The simplest way to calculate that, in my view, would be to estimate the actual cost of the network over eight years (it’s less than $43 billion) and then get an independent expert to estimate its market value at the end of that time, since the stated plan is to sell it as a monopoly.

Presumably there will be a gap that will need to be justified on national interest grounds — in other words, a national cost-benefit analysis. It’s a reasonable demand, but would require courage because the figure could be anything, and unless it’s zero, the Coalition would go into a frenzy of inflated opposition.

And it might actually be zero: how often does a legislated national monopoly with virtually 100% of the population as customers come onto the market? Any independent expert would put a big premium on that.

One of the less tangible benefits of the NBN is the transformation it is forcing on Telstra, unveiled last week as “Project New”.

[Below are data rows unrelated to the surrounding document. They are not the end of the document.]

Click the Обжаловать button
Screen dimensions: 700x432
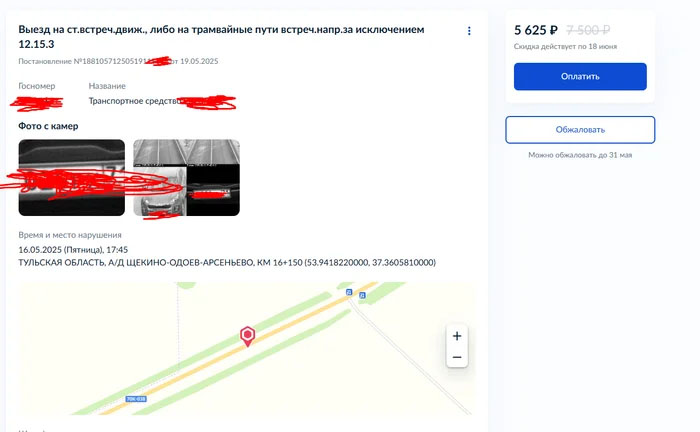pyautogui.click(x=580, y=130)
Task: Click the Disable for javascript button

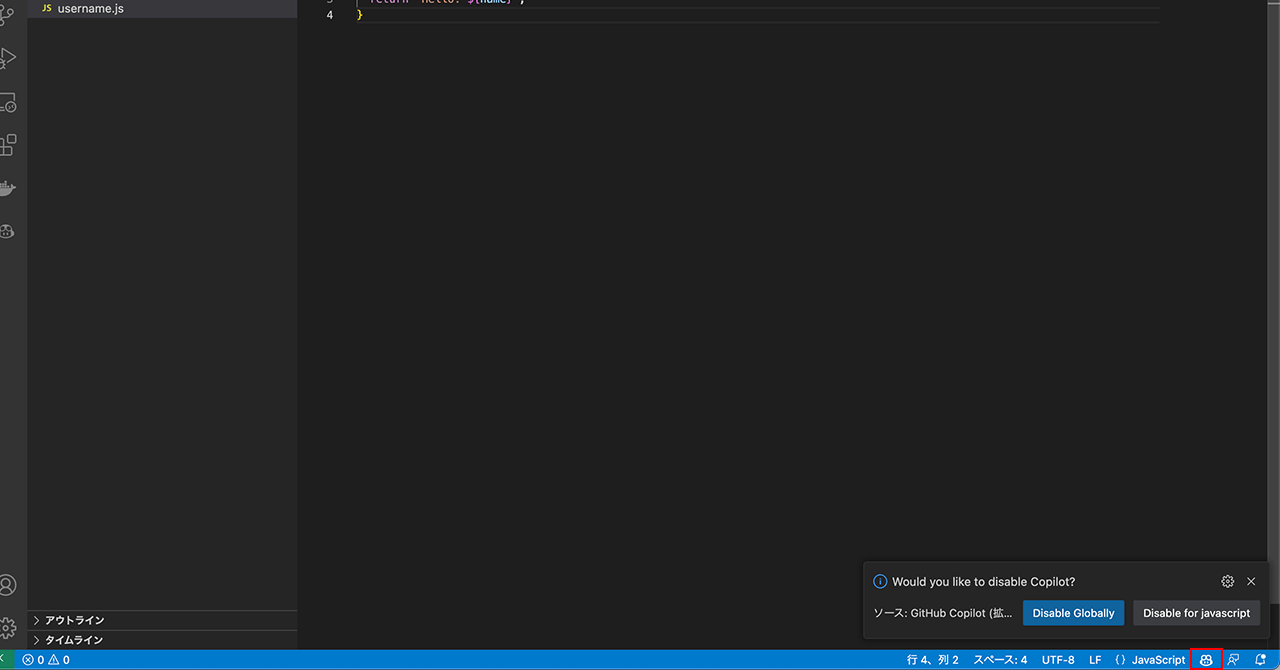Action: pyautogui.click(x=1196, y=613)
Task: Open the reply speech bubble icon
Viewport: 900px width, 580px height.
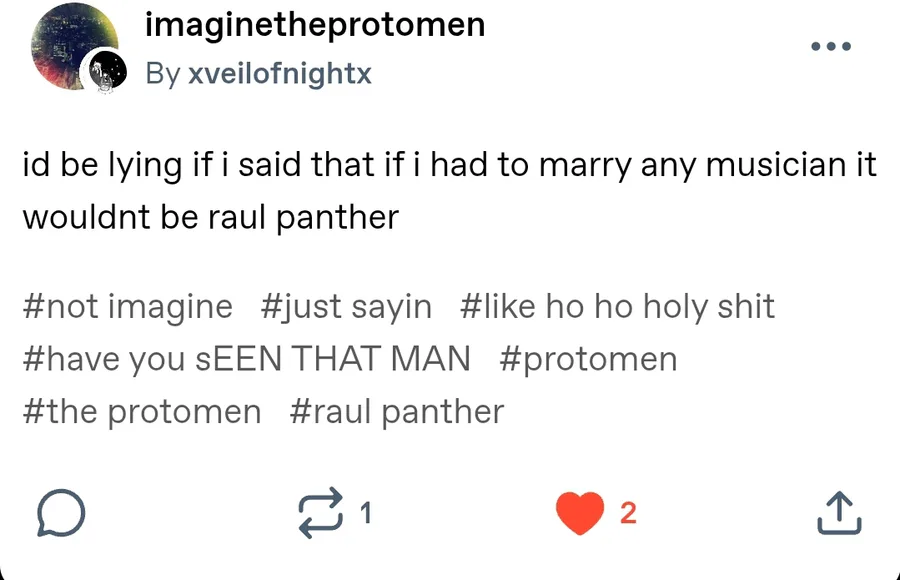Action: click(60, 514)
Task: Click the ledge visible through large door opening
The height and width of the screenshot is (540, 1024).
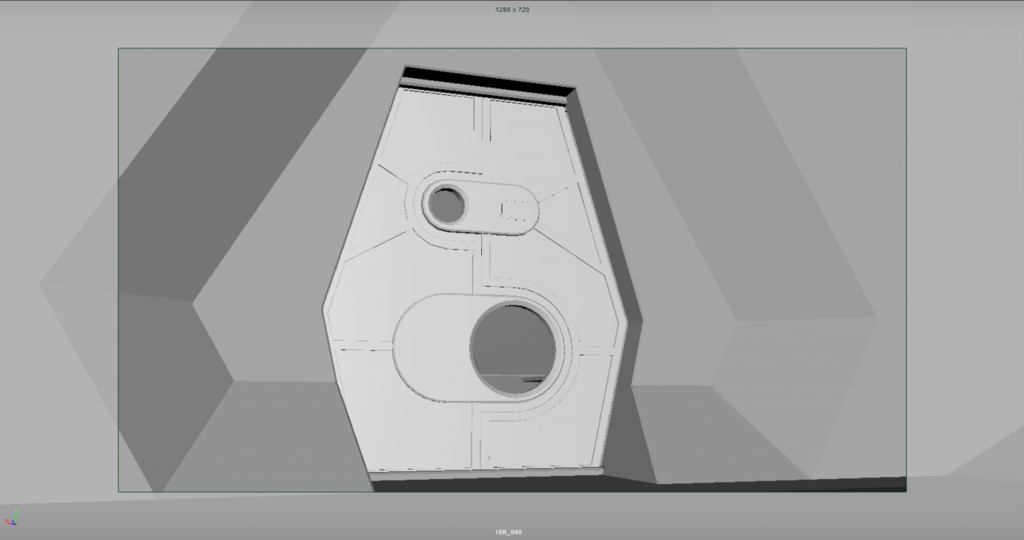Action: (x=535, y=380)
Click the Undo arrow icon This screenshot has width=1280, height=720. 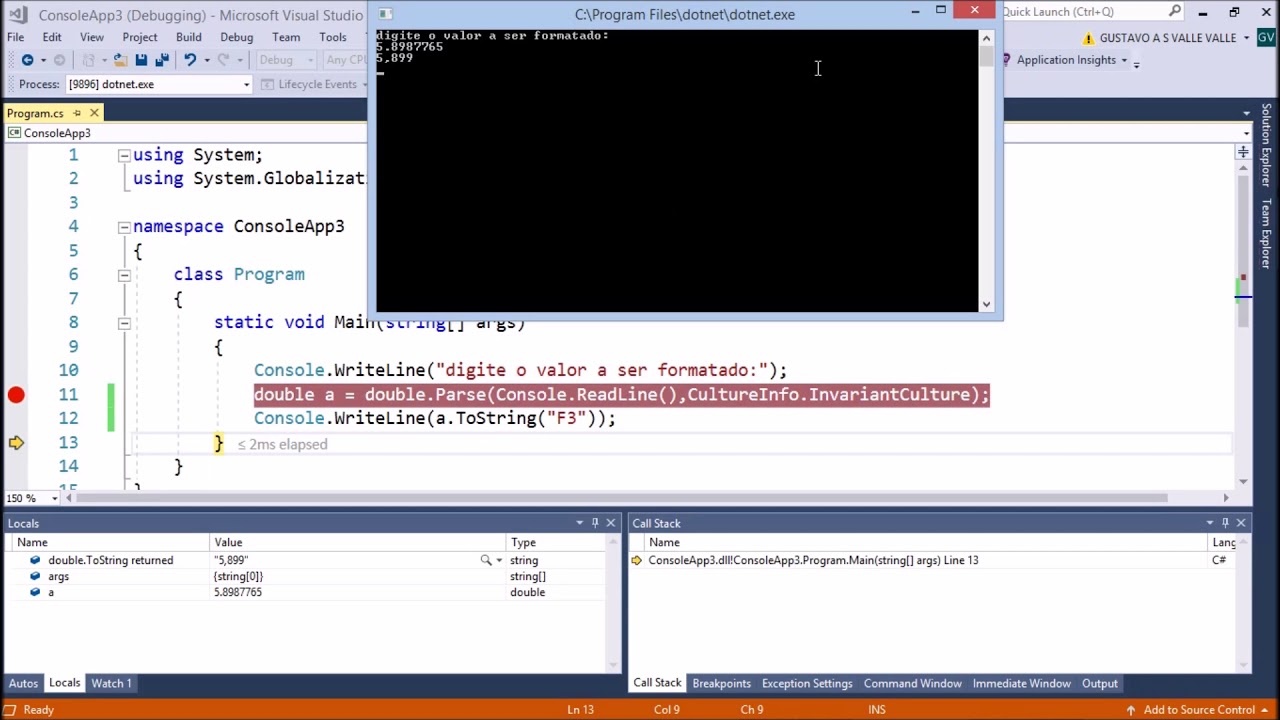189,60
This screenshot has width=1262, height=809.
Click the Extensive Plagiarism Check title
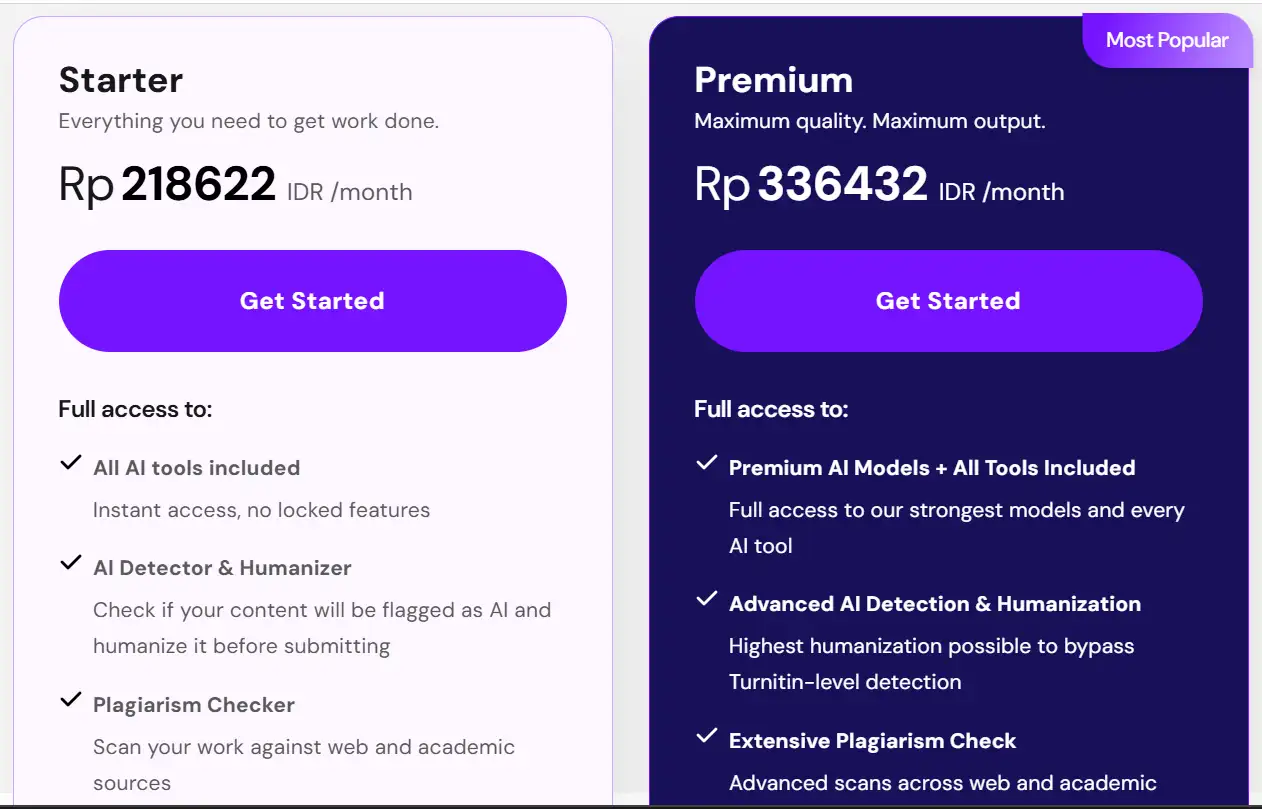(x=872, y=741)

The company has known for 25 years — ever since telecommunications was deregulated in the mid-’90s — that it would eventually have to do this, but successive CEOs — Frank Blount, Ziggy Switkowski and Sol Trujillo — managed to delay it by gaming the regulatory system and suppressing competition. It was the right thing to do for the company, but not the country.

Now the NBN has forced the issue, and the extent of Telstra’s transformation over the next three years will be extraordinary; possibly the greatest corporate rebuild the nation has ever seen.

Every single process within the company is being examined and re-engineered; every person’s job, in effect, will be spilt. Thousands will leave the business and the company will become a lot smaller.

The result, if David Thodey and the Project New team led by Robert Nason pull it off, will be a company that uses its scale as an advantage rather than being weighed down by it. Telstra would become a creator of value rather than a destroyer of it, both for its own shareholders and the nation.

Without the NBN, this would have been put off and Telstra would have become more and more uncompetitive, a lumbering elephant nipped to death by hyenas. Maybe Thodey and Nason will fail because the task is simply too hard, but they’re pretty optimistic.

It’s an exciting time for telecommunications in Australia. Unfortunately the lack of transparency around the NBN is turning it into a messy, ill-informed debate.